WORK TO BE COMPLETED: Return the lines of the listing from the one containing "The width and height of the screenshot is (1080, 490)." through the one containing "pos(225,547)", inclusive, and reproduce them without any change.
-- Begin SUPPLIED MATERIAL --
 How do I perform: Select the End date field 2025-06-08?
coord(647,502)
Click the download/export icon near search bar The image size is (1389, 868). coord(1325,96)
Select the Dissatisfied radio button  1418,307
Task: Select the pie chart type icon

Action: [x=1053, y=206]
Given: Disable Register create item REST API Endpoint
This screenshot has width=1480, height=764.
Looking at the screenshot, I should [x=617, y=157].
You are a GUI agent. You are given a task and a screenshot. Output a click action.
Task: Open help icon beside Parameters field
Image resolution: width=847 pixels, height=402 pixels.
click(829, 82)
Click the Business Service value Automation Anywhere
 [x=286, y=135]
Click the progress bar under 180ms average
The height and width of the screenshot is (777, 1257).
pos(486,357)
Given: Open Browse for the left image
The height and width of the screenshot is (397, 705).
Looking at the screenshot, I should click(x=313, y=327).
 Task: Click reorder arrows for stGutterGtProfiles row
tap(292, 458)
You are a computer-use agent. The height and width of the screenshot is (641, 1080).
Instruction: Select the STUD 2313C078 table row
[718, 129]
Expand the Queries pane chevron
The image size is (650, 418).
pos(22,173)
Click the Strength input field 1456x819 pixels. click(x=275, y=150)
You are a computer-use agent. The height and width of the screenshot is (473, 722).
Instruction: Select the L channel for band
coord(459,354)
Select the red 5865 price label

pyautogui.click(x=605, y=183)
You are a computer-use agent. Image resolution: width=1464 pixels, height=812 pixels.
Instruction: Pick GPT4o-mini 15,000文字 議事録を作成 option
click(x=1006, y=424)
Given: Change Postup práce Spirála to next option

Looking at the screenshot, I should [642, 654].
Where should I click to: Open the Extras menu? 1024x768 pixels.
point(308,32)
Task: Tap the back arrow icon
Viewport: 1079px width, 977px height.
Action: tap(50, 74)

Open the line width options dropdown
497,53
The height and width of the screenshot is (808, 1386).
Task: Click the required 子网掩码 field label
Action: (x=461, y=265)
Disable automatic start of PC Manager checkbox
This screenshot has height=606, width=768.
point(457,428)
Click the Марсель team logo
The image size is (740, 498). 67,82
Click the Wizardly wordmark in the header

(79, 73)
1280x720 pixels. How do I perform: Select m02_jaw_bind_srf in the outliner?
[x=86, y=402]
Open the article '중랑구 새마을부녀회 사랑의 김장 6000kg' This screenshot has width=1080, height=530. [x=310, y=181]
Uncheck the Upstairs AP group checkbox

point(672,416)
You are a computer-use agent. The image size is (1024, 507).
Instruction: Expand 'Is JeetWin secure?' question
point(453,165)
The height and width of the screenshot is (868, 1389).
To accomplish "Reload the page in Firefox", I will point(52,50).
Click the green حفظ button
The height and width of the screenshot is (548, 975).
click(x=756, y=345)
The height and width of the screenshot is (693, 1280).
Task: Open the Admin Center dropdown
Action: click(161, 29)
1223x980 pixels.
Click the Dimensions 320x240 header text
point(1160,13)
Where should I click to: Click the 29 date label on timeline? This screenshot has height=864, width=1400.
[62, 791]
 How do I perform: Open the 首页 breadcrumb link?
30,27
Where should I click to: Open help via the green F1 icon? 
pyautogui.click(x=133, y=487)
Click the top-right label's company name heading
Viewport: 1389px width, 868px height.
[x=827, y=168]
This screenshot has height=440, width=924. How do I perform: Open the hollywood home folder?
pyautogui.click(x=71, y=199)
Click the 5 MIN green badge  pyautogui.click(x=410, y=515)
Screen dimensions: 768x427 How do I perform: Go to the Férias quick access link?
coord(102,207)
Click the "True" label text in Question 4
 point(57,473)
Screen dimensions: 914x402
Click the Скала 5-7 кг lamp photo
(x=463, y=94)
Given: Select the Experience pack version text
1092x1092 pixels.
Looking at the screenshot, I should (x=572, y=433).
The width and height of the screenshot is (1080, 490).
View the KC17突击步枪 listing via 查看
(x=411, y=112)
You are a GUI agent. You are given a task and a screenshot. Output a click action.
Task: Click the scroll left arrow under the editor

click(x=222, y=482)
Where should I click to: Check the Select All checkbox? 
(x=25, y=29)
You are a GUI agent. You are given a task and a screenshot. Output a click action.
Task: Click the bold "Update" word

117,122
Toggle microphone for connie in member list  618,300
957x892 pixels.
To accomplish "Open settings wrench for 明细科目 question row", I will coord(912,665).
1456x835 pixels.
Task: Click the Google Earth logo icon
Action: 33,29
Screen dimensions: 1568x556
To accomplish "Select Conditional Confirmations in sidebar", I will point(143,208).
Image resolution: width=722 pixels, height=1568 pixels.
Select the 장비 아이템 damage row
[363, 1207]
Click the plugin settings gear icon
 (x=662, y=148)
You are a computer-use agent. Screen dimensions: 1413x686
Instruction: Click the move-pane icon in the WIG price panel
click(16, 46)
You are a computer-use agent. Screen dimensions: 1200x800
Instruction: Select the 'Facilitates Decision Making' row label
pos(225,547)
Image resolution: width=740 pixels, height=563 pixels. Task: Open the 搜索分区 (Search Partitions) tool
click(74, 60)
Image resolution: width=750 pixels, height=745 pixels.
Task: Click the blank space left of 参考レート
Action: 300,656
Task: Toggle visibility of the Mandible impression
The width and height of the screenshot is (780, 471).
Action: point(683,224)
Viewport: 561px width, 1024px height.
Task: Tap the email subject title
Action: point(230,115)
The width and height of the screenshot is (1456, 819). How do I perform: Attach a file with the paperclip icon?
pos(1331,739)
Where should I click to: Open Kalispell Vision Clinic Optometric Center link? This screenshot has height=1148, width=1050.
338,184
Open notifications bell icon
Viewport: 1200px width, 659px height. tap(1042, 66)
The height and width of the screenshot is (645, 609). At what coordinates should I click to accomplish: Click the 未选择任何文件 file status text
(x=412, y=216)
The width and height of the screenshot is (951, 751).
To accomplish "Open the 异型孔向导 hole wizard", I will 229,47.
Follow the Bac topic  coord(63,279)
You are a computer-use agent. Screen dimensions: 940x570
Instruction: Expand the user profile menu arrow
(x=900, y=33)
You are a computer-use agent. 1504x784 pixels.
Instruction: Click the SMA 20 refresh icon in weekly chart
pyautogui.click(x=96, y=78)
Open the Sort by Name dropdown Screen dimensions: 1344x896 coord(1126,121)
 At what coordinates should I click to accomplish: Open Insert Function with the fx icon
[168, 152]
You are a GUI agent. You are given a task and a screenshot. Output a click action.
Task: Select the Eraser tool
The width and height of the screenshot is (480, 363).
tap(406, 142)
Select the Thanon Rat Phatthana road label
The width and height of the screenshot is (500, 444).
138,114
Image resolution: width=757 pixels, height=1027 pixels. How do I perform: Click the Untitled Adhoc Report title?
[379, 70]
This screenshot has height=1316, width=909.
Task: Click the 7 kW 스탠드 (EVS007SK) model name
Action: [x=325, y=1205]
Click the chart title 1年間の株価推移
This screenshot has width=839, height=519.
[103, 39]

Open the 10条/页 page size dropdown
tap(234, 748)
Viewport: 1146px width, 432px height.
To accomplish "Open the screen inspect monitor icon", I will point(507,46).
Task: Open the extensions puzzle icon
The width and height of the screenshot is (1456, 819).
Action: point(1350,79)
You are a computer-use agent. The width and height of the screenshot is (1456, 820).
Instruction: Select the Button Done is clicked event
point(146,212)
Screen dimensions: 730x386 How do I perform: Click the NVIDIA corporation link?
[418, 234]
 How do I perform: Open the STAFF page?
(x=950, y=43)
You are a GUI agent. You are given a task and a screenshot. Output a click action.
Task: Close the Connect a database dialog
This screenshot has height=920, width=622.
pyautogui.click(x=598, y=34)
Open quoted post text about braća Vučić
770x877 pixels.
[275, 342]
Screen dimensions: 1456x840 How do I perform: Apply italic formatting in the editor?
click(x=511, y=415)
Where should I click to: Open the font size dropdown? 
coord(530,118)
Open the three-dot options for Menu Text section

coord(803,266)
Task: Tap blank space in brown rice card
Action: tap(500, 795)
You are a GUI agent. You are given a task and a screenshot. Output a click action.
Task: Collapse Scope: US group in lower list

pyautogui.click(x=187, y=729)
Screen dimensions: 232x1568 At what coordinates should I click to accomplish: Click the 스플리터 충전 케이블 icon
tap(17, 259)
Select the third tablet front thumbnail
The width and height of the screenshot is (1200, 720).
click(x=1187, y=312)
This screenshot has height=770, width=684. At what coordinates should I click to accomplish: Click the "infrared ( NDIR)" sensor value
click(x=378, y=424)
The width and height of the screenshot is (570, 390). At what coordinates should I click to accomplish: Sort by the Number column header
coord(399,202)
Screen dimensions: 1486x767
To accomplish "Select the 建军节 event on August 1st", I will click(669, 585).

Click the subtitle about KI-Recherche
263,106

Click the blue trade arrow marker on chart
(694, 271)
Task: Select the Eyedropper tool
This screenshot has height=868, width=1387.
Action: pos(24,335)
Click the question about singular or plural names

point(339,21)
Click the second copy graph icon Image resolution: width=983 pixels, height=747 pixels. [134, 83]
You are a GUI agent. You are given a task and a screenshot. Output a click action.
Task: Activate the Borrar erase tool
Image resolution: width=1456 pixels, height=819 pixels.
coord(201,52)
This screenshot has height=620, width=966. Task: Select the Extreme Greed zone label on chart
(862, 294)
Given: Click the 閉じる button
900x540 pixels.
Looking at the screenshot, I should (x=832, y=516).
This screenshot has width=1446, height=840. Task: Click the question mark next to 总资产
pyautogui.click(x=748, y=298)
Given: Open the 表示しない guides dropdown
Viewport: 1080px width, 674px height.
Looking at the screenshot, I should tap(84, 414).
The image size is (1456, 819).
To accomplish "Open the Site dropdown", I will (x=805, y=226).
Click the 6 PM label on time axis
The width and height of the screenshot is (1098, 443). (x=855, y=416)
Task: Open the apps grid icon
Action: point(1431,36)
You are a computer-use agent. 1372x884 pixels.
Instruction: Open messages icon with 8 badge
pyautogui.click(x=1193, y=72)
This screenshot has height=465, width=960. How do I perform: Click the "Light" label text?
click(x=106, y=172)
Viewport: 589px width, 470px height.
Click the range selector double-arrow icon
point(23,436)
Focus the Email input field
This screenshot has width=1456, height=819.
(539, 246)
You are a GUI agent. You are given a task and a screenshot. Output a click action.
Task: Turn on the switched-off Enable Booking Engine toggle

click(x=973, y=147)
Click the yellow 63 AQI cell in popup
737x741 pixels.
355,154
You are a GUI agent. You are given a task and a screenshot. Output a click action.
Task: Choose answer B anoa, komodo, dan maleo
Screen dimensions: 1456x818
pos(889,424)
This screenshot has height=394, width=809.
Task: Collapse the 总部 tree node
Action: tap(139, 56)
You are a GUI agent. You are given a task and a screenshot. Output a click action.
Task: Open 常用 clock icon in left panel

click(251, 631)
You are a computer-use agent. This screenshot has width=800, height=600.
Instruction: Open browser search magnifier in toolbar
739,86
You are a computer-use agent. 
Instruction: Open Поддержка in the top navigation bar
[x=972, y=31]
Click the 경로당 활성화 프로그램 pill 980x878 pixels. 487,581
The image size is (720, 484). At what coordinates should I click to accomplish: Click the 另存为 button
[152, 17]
-- End SUPPLIED MATERIAL --
WRITTEN REPLY:
The width and height of the screenshot is (1080, 490).
View the KC17突击步枪 listing via 查看
(x=411, y=112)
You are a GUI agent. You are given a task and a screenshot. Output a click action.
Task: Click the scroll left arrow under the editor

click(x=222, y=482)
Where should I click to: Check the Select All checkbox? 
(x=25, y=29)
You are a GUI agent. You are given a task and a screenshot. Output a click action.
Task: Click the bold "Update" word

117,122
Toggle microphone for connie in member list  618,300
957x892 pixels.
To accomplish "Open settings wrench for 明细科目 question row", I will coord(912,665).
1456x835 pixels.
Task: Click the Google Earth logo icon
Action: 33,29
Screen dimensions: 1568x556
To accomplish "Select Conditional Confirmations in sidebar", I will point(143,208).
Image resolution: width=722 pixels, height=1568 pixels.
Select the 장비 아이템 damage row
[363, 1207]
Click the plugin settings gear icon
 (x=662, y=148)
You are a computer-use agent. Screen dimensions: 1413x686
Instruction: Click the move-pane icon in the WIG price panel
click(16, 46)
You are a computer-use agent. Screen dimensions: 1200x800
Instruction: Select the 'Facilitates Decision Making' row label
pos(225,547)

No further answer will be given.